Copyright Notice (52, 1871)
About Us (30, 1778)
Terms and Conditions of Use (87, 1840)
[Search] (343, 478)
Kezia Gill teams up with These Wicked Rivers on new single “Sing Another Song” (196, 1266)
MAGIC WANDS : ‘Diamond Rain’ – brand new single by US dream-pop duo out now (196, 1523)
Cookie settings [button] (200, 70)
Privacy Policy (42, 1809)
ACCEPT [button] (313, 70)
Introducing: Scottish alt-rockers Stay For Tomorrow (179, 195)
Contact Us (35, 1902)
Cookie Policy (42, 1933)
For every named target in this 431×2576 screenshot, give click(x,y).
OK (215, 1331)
-*-*-
- Problem to solve -
From the listing above, return every line that contains the word "Cookie".

- Task result -
Cookie settings [button] (200, 70)
Cookie Policy (42, 1933)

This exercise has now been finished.